3. Ein Rechtsgutachten zur Frage, welches Recht zur Anwendung gelangt, ist letztendlich im Hinblick auf die obergerichtliche Entscheidung (BayObLGZ 2001, 203 = NJW-RR 2001, 1588) als auch die in der höchstrichterlichen Entscheidung angedeuteten (BGH, Nichtannahmebeschl. v. 17. 5. 2000 - IV ZR 224/99) und in der obergerichtlichen Entscheidung (OLG Frankfurt a.M., ZEV 2000, 513f.) niedergelegten Rechtsauffassung zur Auslegung der hier in diesem Fall ebenfalls betroffenen Paragraphen nicht notwendig. Dies auch vor dem Hintergrund, dass zur Auslegung des Art. 91 I SchweizIPRG für den vorliegenden Fall die deutsche Sichtweise entscheidend ist und auch die deutsche Literatur hierzu eindeutig ist (vgl. insb. Lorenz, DNotZ 1993, 148 [153]). Die Kammer sieht keinen Anlass, von dieser höchstrichterlichen und obergerichtlich klaren Rechtsmeinung abzuweichen.
II. Das LG ist zur Sachentscheidung international zuständig (§ 27 ZPO).
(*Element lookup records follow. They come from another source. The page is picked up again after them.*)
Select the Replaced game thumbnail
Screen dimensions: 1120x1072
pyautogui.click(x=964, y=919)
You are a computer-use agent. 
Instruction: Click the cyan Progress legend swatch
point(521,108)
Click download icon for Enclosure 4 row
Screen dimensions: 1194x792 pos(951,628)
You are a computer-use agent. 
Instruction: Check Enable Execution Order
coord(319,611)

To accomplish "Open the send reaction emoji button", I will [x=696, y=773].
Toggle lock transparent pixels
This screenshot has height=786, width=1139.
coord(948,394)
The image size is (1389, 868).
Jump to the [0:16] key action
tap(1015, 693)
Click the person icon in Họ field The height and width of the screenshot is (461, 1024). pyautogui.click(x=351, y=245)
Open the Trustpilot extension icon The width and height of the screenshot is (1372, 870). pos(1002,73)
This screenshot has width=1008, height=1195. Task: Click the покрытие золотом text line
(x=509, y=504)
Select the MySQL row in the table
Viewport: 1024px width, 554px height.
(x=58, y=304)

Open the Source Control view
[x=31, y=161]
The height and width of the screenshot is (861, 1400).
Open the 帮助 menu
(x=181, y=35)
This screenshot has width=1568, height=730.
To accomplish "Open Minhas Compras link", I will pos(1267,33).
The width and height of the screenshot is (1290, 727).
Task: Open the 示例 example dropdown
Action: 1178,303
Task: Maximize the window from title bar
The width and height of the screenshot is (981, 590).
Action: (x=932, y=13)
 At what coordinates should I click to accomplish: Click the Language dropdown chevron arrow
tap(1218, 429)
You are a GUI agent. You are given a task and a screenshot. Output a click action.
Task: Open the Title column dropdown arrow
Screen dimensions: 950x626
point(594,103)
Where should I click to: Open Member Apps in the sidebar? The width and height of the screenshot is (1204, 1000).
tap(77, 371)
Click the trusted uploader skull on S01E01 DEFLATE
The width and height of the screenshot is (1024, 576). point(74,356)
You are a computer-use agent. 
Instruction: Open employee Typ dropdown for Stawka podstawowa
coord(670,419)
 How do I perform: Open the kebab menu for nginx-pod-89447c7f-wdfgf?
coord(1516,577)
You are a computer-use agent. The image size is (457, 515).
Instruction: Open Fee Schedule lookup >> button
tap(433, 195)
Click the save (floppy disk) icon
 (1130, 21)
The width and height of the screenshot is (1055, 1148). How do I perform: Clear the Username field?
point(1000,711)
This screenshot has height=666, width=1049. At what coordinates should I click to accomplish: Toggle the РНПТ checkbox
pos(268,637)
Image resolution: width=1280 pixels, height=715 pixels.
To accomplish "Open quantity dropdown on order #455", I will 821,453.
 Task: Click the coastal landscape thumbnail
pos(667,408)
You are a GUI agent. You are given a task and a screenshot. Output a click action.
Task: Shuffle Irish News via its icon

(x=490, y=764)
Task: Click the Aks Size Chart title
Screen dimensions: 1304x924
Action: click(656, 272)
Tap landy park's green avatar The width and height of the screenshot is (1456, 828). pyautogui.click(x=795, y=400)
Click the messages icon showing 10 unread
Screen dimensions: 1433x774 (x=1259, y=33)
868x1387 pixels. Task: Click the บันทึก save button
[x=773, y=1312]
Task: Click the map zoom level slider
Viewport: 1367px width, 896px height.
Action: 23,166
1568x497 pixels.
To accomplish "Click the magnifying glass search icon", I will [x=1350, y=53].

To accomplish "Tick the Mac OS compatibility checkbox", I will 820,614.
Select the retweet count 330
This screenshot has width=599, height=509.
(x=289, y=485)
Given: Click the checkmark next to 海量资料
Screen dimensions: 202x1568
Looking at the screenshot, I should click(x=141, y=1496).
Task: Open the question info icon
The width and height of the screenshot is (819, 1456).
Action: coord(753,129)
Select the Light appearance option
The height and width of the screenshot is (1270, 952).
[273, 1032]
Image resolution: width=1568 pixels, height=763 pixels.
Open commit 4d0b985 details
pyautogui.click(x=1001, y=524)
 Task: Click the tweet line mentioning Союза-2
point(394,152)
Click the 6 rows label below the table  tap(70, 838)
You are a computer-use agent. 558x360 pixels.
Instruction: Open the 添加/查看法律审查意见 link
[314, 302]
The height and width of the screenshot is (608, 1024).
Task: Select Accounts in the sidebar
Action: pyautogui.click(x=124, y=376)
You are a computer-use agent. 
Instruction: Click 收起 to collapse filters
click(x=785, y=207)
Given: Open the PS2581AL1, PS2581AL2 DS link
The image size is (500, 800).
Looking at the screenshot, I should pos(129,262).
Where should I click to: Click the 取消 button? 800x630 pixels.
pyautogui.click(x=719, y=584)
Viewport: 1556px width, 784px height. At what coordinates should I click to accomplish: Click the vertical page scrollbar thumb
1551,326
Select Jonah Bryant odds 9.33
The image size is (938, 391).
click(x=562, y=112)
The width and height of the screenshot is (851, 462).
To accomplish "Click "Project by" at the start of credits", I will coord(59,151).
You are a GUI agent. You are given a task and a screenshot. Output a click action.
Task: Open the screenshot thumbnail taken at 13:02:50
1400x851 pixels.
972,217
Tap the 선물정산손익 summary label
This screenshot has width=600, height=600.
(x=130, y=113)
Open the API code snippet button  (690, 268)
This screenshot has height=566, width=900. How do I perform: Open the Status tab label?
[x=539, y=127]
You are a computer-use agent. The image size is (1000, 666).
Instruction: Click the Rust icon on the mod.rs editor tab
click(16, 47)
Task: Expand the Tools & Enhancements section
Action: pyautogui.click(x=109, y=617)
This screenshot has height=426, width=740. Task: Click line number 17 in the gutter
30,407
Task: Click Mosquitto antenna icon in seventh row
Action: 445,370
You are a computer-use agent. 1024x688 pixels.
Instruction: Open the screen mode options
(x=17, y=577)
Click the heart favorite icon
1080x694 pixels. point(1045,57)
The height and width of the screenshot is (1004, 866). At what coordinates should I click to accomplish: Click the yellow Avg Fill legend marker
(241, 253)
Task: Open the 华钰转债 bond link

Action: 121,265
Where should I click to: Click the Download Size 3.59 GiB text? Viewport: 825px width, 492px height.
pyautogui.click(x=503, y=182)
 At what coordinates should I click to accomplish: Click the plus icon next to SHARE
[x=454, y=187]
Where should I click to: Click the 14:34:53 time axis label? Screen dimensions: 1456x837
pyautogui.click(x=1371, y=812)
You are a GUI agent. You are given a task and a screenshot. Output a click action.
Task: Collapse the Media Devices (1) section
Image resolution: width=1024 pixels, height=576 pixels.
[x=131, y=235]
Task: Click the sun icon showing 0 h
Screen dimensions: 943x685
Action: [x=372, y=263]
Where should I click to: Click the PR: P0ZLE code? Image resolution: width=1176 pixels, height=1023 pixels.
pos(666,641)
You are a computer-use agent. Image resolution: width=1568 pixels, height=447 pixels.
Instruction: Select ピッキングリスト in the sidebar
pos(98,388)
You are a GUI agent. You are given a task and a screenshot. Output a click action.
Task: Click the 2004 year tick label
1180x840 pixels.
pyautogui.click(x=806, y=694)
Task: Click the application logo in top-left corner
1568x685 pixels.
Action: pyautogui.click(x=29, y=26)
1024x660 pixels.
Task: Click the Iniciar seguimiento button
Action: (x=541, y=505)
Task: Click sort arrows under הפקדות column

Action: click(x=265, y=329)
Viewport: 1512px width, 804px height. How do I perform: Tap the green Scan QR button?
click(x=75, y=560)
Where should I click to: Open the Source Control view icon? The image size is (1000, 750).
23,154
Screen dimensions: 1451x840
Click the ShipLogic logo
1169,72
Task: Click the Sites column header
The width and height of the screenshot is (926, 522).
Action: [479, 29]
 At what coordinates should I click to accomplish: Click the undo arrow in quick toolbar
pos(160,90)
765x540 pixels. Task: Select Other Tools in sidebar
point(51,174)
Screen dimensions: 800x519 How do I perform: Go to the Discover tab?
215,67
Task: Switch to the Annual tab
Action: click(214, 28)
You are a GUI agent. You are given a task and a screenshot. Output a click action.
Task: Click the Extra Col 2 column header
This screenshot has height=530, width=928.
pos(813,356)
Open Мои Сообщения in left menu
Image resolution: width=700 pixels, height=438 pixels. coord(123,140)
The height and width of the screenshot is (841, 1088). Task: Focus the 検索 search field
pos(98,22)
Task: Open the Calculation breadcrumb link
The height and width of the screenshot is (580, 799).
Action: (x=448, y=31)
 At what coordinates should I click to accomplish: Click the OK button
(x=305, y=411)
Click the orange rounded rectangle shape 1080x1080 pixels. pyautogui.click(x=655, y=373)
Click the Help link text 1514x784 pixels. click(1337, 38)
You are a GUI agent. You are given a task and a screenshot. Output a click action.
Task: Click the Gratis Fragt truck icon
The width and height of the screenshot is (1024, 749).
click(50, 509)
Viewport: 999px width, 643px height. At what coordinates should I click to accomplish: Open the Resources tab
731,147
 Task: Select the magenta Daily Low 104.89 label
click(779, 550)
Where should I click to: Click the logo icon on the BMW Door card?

III. Die Entscheidung im Wege des Teilendurteils ist gem. § 301 I ZPO zulässig. Nach gefestigter höchstrichterlicher Rechtsprechung (BGH, NJW 1995, 2361 m.w. Nachw.) ist es zulässig, einen Hauptantrag durch Teilurteil abzuweisen und die Entscheidung über den Hilfsantrag zurückzustellen. Die Entscheidung (und insbesondere das Recht zur Entscheidung) über den Eventualantrag hängt entscheidend davon ab, dass der Hauptantrag (rechtskräftig) abgewiesen wird. Der Hilfsantrag ist noch nicht entscheidungsreif. Insoweit wird wohl letztendlich ein Sachverständigengutachten unter Ausklammerung der Gesellschaftsanteile einzuholen sein.